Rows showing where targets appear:

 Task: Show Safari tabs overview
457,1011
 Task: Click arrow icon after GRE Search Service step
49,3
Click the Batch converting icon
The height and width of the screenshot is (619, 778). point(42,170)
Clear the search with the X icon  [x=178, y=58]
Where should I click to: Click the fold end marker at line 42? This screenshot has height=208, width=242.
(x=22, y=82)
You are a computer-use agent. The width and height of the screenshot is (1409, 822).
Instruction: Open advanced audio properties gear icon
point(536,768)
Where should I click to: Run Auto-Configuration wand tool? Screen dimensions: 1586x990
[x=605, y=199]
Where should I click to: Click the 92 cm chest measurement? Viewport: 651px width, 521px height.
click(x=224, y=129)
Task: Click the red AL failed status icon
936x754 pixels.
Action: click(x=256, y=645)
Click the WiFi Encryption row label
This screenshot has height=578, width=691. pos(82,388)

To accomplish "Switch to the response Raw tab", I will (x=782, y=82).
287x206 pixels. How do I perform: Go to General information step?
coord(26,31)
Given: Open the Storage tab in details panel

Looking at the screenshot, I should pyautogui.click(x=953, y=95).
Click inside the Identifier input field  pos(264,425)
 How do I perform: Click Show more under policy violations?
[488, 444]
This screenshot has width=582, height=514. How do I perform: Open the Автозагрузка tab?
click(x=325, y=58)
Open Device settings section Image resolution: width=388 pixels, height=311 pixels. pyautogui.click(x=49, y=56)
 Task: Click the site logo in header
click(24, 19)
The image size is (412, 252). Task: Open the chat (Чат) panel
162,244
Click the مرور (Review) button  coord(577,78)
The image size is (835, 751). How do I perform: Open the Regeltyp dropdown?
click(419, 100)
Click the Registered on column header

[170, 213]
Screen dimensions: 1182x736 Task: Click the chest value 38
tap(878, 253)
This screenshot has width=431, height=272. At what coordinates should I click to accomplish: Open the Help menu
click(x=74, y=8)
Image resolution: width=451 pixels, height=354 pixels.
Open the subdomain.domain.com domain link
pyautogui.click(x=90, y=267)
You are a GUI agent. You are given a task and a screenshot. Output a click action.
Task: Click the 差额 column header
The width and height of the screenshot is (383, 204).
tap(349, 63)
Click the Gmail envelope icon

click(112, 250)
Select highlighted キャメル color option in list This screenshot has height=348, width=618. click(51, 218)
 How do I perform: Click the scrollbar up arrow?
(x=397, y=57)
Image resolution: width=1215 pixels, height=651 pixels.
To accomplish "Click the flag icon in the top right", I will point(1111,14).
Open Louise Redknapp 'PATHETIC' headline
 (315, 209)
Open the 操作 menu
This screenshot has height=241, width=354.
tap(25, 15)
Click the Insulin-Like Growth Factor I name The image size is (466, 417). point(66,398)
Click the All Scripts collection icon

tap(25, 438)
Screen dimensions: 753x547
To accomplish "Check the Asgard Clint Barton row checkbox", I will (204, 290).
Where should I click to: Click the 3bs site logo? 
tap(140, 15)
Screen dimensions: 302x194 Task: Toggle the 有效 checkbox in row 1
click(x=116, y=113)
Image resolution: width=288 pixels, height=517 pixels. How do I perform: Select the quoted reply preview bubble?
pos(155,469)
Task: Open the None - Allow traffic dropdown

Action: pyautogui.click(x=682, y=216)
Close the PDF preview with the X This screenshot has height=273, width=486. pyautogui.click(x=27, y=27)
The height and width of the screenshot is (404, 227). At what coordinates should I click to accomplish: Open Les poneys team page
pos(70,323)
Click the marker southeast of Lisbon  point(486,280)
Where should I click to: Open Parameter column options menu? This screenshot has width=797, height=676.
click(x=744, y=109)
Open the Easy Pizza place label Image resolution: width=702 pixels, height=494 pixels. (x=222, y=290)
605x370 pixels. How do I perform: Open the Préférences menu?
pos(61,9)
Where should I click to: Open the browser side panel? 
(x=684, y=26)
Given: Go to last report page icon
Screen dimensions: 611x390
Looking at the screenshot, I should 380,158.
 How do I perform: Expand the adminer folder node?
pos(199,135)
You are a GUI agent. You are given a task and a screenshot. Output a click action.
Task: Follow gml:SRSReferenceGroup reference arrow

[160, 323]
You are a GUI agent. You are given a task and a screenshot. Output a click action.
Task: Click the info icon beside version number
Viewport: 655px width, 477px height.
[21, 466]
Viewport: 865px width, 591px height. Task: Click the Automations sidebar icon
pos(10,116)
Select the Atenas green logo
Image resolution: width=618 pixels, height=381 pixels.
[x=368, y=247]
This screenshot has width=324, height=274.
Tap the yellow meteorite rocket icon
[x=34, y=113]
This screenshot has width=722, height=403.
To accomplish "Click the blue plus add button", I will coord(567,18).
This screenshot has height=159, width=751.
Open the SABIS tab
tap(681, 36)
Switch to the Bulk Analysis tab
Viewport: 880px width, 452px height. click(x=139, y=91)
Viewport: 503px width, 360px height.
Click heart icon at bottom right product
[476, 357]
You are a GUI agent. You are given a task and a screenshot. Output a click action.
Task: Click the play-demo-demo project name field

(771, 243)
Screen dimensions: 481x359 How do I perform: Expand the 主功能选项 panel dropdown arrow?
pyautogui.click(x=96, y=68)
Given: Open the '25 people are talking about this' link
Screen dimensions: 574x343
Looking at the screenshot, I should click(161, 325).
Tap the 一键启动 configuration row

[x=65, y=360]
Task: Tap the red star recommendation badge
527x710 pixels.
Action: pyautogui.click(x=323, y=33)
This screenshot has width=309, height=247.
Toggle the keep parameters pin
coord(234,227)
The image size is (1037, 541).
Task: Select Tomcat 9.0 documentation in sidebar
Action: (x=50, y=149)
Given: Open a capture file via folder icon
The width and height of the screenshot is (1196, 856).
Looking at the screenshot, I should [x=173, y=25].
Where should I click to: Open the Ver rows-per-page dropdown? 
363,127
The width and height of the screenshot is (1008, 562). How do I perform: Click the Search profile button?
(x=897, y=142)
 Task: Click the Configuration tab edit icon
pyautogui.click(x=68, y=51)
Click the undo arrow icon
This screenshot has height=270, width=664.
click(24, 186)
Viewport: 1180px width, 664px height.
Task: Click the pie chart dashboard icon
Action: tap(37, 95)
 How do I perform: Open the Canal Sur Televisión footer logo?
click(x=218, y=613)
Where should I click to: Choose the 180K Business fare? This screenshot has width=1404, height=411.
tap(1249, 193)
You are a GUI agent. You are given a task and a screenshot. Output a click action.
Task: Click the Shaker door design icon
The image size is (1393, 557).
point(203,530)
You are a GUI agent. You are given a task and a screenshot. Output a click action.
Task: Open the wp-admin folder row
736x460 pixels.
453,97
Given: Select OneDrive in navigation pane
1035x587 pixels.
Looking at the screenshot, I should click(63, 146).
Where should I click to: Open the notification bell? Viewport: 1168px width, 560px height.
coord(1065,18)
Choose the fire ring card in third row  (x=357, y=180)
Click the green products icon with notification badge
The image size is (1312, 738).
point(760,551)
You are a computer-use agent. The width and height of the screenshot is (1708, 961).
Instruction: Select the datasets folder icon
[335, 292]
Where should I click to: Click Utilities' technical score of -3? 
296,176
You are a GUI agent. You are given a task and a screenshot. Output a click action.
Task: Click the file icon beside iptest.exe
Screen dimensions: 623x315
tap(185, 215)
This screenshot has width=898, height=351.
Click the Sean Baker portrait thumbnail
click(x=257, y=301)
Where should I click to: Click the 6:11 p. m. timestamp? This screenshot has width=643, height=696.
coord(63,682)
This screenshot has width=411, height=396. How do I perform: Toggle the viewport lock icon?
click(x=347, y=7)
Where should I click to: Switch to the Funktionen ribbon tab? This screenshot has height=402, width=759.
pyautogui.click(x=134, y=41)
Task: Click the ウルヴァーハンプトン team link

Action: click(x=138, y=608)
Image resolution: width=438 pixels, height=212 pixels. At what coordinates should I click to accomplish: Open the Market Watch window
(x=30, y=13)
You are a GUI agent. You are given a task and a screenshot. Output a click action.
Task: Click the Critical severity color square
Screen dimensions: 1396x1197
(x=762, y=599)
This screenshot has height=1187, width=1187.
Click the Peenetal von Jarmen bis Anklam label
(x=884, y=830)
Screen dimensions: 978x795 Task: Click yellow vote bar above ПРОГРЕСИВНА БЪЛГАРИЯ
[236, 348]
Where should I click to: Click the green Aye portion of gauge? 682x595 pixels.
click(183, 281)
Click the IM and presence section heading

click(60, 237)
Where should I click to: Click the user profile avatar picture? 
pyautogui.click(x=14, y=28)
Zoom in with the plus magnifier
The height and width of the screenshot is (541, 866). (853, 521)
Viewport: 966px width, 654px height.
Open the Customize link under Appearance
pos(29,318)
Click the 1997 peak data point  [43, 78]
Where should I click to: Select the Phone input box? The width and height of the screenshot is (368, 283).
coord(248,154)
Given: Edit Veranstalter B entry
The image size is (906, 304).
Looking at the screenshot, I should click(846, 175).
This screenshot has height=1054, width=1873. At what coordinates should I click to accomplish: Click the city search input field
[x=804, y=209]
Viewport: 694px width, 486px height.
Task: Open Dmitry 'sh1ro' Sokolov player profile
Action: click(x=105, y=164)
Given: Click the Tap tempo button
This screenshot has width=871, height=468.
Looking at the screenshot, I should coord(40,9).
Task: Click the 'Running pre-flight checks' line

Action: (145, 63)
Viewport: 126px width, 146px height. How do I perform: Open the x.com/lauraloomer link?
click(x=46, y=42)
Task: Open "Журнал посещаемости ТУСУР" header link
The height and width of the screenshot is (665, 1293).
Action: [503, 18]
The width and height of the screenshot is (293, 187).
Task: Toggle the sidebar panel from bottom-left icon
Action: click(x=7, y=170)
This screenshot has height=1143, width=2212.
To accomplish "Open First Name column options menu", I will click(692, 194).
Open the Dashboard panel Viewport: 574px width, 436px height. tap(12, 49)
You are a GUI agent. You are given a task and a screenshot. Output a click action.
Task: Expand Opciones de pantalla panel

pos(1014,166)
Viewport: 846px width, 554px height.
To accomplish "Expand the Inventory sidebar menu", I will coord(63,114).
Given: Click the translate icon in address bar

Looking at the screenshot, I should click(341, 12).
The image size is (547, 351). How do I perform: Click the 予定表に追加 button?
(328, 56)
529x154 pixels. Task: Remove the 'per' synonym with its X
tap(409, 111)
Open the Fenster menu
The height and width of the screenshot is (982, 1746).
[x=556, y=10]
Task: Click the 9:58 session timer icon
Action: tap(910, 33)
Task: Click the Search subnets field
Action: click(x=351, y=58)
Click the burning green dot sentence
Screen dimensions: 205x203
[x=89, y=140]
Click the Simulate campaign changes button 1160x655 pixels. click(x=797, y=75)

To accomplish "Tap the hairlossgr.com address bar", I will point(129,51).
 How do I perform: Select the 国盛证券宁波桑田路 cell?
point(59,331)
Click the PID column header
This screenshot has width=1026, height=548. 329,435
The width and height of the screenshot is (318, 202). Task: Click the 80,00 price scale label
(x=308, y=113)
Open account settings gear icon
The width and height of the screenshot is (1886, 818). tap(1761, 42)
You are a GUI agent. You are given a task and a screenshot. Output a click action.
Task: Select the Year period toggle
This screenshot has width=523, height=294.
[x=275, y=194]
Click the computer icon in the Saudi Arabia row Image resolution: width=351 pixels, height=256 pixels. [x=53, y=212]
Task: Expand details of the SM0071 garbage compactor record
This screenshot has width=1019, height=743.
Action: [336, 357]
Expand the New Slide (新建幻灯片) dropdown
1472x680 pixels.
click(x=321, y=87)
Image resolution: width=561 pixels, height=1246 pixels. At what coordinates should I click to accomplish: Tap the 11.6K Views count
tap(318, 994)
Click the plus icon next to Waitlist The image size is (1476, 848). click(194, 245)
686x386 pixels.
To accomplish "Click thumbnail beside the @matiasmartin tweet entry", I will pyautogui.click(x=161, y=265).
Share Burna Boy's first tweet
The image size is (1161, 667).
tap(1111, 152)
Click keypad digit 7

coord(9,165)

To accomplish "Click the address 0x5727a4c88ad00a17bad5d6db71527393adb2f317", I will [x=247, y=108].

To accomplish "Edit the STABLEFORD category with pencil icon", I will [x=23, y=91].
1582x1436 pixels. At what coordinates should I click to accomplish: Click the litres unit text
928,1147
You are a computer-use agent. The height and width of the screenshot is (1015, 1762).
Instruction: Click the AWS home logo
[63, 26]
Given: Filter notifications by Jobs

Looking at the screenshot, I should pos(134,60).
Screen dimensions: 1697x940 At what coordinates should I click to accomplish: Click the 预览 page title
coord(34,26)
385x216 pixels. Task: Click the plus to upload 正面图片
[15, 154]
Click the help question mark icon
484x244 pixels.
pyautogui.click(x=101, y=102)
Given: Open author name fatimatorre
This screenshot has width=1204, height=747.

» Task details: Render the data from the line that contains "Task: Tap the red star recommendation badge" through the line that contains "click(x=218, y=613)", both included, as a JSON list of strings with one string per line and blank lines left out.

» Answer for this exercise:
[
  "Task: Tap the red star recommendation badge",
  "527x710 pixels.",
  "Action: pyautogui.click(x=323, y=33)",
  "This screenshot has width=309, height=247.",
  "Toggle the keep parameters pin",
  "coord(234,227)",
  "The image size is (1037, 541).",
  "Task: Select Tomcat 9.0 documentation in sidebar",
  "Action: (x=50, y=149)",
  "Given: Open a capture file via folder icon",
  "The width and height of the screenshot is (1196, 856).",
  "Looking at the screenshot, I should [x=173, y=25].",
  "Where should I click to: Open the Ver rows-per-page dropdown? ",
  "363,127",
  "The width and height of the screenshot is (1008, 562). How do I perform: Click the Search profile button?",
  "(x=897, y=142)",
  " Task: Click the Configuration tab edit icon",
  "pyautogui.click(x=68, y=51)",
  "Click the undo arrow icon",
  "This screenshot has height=270, width=664.",
  "click(24, 186)",
  "Viewport: 1180px width, 664px height.",
  "Task: Click the pie chart dashboard icon",
  "Action: tap(37, 95)",
  " How do I perform: Open the Canal Sur Televisión footer logo?",
  "click(x=218, y=613)"
]